*** Opening of Available records ***

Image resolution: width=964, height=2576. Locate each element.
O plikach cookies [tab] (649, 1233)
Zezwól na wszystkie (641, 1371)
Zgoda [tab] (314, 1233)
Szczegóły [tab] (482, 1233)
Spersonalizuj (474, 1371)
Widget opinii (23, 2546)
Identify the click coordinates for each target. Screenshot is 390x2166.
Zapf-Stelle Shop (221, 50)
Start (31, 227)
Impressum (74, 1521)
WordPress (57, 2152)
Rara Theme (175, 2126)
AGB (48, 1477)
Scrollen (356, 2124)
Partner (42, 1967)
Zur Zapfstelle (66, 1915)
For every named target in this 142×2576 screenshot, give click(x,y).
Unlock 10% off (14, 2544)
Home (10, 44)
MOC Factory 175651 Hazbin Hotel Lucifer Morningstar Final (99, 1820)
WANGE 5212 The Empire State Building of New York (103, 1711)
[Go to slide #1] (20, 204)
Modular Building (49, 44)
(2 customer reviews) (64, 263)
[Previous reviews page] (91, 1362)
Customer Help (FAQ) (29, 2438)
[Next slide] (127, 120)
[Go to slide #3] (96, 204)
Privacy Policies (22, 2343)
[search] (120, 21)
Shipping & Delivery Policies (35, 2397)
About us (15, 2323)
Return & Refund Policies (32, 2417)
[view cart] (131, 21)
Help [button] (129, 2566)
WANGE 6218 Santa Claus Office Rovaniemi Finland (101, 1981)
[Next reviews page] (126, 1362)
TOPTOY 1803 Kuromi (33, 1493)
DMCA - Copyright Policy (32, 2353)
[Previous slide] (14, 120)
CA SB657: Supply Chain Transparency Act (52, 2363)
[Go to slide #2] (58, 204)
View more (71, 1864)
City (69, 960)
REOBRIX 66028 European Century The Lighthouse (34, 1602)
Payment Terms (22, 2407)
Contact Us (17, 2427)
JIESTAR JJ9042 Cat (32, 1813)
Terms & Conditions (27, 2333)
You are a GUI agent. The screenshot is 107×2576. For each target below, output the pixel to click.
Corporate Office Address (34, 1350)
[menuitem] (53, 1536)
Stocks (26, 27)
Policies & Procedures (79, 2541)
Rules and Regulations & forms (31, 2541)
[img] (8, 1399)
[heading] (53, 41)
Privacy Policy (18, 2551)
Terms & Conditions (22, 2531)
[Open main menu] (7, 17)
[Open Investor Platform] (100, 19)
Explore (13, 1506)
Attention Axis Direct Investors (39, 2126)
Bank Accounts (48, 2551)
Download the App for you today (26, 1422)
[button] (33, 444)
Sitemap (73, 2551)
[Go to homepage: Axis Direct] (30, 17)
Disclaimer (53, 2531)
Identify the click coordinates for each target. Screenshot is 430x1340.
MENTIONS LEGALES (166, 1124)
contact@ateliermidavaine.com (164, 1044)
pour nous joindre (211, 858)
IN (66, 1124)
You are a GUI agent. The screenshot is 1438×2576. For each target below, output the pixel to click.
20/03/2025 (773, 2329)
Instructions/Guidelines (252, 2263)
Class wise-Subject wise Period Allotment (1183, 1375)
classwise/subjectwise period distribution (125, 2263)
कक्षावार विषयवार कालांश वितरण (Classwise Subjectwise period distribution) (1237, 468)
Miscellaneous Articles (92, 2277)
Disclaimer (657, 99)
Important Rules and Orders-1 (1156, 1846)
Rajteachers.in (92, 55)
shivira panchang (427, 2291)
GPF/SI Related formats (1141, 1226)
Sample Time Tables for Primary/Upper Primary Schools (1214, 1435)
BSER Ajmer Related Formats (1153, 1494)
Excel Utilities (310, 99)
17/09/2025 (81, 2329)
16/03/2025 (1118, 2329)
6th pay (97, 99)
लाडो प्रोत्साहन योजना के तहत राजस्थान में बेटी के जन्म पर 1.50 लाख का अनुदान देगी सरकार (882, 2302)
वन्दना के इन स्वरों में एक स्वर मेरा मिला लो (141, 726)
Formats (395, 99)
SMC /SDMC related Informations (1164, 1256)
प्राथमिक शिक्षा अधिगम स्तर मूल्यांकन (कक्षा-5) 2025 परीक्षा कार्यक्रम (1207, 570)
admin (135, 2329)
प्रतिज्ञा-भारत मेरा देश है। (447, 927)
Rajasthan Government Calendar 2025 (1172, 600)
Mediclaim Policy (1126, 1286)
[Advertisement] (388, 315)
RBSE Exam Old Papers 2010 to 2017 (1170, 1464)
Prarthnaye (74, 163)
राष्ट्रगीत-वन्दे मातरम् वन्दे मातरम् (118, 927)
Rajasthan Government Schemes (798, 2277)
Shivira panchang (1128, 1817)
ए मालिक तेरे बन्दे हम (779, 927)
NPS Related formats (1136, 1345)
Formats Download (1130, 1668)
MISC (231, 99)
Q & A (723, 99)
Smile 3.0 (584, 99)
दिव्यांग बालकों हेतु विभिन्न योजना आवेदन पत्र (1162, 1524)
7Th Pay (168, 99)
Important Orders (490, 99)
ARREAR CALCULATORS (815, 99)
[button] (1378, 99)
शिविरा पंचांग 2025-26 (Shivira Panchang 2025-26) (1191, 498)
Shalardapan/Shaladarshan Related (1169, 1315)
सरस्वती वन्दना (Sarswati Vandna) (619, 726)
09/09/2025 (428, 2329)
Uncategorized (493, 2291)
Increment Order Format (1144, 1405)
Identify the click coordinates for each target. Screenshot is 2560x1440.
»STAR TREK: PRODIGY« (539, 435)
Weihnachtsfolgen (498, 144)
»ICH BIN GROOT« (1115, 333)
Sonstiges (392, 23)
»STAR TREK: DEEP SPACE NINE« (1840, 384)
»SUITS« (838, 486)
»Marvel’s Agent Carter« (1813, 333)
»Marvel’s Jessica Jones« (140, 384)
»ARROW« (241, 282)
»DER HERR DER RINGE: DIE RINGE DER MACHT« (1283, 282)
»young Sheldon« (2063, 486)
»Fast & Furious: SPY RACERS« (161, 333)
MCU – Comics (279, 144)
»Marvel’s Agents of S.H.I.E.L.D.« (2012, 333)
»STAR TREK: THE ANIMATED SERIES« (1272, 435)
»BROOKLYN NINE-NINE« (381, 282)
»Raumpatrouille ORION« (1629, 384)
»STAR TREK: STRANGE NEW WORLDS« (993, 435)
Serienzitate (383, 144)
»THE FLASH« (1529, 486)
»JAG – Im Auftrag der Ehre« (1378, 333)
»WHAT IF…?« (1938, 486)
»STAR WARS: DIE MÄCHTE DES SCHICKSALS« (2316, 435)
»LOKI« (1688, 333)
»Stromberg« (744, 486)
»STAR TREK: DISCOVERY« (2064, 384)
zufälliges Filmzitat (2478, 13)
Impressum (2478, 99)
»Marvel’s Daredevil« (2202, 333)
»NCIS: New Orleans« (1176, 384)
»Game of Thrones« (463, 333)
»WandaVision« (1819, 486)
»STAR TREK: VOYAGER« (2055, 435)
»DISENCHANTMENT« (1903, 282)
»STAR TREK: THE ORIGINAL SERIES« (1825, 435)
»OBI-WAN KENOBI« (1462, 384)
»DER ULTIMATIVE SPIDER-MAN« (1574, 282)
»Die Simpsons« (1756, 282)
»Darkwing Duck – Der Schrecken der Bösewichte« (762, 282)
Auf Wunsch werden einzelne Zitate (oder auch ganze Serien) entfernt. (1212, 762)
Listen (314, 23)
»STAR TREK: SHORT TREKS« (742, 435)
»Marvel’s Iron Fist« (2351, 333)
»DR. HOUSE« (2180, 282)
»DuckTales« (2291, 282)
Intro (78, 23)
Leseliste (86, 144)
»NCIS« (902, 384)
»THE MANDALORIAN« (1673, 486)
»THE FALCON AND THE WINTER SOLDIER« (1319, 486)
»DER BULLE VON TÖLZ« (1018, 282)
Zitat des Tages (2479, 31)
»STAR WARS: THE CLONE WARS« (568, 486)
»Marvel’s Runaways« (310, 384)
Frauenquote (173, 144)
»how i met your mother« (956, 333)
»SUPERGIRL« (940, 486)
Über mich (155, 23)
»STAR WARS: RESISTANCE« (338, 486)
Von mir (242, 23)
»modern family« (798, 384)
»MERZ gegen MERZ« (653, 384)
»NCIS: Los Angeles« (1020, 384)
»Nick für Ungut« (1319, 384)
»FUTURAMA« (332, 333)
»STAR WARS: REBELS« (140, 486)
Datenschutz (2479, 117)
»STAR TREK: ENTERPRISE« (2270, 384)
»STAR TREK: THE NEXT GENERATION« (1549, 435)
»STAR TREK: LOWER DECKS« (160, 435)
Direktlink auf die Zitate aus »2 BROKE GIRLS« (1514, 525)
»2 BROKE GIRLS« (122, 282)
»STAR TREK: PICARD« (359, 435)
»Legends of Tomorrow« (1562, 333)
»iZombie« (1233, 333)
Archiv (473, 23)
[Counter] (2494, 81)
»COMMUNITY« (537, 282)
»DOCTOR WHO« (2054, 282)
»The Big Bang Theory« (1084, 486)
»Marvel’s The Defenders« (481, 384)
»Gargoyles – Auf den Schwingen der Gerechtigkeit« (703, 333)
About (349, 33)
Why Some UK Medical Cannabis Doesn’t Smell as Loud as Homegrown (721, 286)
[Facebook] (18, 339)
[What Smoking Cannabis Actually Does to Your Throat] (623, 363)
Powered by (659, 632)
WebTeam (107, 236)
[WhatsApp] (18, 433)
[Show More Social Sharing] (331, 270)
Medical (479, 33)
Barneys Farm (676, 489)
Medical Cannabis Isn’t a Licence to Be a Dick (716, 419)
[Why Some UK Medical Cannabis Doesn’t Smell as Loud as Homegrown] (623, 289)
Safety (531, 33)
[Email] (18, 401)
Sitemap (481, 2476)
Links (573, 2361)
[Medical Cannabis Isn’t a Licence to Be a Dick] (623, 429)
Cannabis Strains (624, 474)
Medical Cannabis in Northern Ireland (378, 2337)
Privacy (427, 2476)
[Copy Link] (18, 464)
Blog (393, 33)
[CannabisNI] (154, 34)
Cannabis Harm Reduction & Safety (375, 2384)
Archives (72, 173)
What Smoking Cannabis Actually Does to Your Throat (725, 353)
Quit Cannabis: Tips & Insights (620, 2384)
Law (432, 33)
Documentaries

*** Close of Available records ***

Set down exactly the line with "[WhatsApp] (18, 433)" and each line after it up to the end of the records, adding nothing.

[WhatsApp] (18, 433)
[Show More Social Sharing] (331, 270)
Medical (479, 33)
Barneys Farm (676, 489)
Medical Cannabis Isn’t a Licence to Be a Dick (716, 419)
[Why Some UK Medical Cannabis Doesn’t Smell as Loud as Homegrown] (623, 289)
Safety (531, 33)
[Email] (18, 401)
Sitemap (481, 2476)
Links (573, 2361)
[Medical Cannabis Isn’t a Licence to Be a Dick] (623, 429)
Cannabis Strains (624, 474)
Medical Cannabis in Northern Ireland (378, 2337)
Privacy (427, 2476)
[Copy Link] (18, 464)
Blog (393, 33)
[CannabisNI] (154, 34)
Cannabis Harm Reduction & Safety (375, 2384)
Archives (72, 173)
What Smoking Cannabis Actually Does to Your Throat (725, 353)
Quit Cannabis: Tips & Insights (620, 2384)
Law (432, 33)
Documentaries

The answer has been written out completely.